(Data for this exercise)

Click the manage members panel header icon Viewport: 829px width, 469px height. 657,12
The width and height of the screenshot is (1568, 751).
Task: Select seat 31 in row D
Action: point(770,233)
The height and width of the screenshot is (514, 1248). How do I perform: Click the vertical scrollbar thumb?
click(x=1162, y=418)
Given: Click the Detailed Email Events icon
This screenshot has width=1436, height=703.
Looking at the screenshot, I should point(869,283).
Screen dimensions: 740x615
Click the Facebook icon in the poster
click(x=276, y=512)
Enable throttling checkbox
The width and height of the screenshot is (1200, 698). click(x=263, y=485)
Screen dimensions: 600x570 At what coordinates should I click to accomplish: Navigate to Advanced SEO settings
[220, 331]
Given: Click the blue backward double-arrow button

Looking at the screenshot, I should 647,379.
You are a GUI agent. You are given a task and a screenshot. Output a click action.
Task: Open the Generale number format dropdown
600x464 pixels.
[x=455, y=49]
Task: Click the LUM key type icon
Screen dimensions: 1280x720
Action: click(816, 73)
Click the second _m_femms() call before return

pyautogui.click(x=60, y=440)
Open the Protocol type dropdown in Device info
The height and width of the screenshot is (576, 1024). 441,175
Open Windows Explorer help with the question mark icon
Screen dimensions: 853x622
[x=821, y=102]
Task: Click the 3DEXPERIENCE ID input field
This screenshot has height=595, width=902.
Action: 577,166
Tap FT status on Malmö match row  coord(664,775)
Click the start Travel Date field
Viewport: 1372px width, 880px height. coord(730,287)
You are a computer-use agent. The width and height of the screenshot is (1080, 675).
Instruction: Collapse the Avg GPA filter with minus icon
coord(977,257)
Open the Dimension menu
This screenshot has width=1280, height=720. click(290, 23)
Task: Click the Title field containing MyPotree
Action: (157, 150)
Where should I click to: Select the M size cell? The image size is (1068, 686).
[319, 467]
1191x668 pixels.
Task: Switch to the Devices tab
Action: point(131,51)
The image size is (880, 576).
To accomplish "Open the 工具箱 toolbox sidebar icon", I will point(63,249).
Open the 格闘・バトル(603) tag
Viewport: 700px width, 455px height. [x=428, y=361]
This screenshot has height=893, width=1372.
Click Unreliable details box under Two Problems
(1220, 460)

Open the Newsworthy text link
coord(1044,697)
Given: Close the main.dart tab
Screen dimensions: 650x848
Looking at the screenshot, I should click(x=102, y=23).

(End Data for this exercise)

Exercise instructions
Please transcribe the data shown above in full, exactly as it stands.

Output for this exercise
Click the manage members panel header icon Viewport: 829px width, 469px height. 657,12
The width and height of the screenshot is (1568, 751).
Task: Select seat 31 in row D
Action: point(770,233)
The height and width of the screenshot is (514, 1248). How do I perform: Click the vertical scrollbar thumb?
click(x=1162, y=418)
Given: Click the Detailed Email Events icon
This screenshot has width=1436, height=703.
Looking at the screenshot, I should point(869,283).
Screen dimensions: 740x615
Click the Facebook icon in the poster
click(x=276, y=512)
Enable throttling checkbox
The width and height of the screenshot is (1200, 698). click(x=263, y=485)
Screen dimensions: 600x570 At what coordinates should I click to accomplish: Navigate to Advanced SEO settings
[220, 331]
Given: Click the blue backward double-arrow button

Looking at the screenshot, I should 647,379.
You are a GUI agent. You are given a task and a screenshot. Output a click action.
Task: Open the Generale number format dropdown
600x464 pixels.
[x=455, y=49]
Task: Click the LUM key type icon
Screen dimensions: 1280x720
Action: click(816, 73)
Click the second _m_femms() call before return

pyautogui.click(x=60, y=440)
Open the Protocol type dropdown in Device info
The height and width of the screenshot is (576, 1024). 441,175
Open Windows Explorer help with the question mark icon
Screen dimensions: 853x622
[x=821, y=102]
Task: Click the 3DEXPERIENCE ID input field
This screenshot has height=595, width=902.
Action: 577,166
Tap FT status on Malmö match row  coord(664,775)
Click the start Travel Date field
Viewport: 1372px width, 880px height. coord(730,287)
You are a computer-use agent. The width and height of the screenshot is (1080, 675).
Instruction: Collapse the Avg GPA filter with minus icon
coord(977,257)
Open the Dimension menu
This screenshot has width=1280, height=720. click(290, 23)
Task: Click the Title field containing MyPotree
Action: (157, 150)
Where should I click to: Select the M size cell? The image size is (1068, 686).
[319, 467]
1191x668 pixels.
Task: Switch to the Devices tab
Action: point(131,51)
The image size is (880, 576).
To accomplish "Open the 工具箱 toolbox sidebar icon", I will point(63,249).
Open the 格闘・バトル(603) tag
Viewport: 700px width, 455px height. [x=428, y=361]
This screenshot has height=893, width=1372.
Click Unreliable details box under Two Problems
(1220, 460)

Open the Newsworthy text link
coord(1044,697)
Given: Close the main.dart tab
Screen dimensions: 650x848
Looking at the screenshot, I should click(x=102, y=23).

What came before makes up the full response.